:: WORKING DATA

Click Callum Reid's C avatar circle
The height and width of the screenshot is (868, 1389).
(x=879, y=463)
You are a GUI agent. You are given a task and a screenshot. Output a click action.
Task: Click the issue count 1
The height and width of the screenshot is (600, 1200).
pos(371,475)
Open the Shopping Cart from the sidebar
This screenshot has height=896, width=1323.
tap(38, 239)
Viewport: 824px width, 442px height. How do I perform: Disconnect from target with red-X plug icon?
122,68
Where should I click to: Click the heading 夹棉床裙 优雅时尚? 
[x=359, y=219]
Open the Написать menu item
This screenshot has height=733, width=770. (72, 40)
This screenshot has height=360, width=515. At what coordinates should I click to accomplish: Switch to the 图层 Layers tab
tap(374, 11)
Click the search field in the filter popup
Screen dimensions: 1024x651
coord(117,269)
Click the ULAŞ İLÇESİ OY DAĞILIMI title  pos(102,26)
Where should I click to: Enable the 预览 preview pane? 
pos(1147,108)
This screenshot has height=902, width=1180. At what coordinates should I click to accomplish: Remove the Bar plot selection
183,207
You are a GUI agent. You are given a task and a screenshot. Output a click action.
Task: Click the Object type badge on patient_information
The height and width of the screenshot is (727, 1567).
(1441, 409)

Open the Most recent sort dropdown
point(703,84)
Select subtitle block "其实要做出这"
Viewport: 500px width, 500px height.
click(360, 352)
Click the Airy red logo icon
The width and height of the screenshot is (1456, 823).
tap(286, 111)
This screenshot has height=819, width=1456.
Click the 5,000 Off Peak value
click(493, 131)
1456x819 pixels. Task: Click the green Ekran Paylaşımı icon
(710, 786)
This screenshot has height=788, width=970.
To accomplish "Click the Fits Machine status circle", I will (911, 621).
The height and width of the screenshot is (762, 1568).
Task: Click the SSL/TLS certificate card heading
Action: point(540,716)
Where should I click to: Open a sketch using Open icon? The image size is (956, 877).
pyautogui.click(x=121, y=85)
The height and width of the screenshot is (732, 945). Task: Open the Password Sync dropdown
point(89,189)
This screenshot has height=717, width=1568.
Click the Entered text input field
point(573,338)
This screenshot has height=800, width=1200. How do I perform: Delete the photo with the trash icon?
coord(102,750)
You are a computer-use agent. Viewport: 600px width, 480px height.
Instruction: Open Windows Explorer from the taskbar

::::

## YOUR INSTRUCTIONS
Could you write out the lines of the source data without any changes, starting at the line with "This screenshot has height=717, width=1568." and ending with the last line?

## SOLUTION FOR THIS TASK
This screenshot has height=717, width=1568.
Click the Entered text input field
point(573,338)
This screenshot has height=800, width=1200. How do I perform: Delete the photo with the trash icon?
coord(102,750)
You are a computer-use agent. Viewport: 600px width, 480px height.
Instruction: Open Windows Explorer from the taskbar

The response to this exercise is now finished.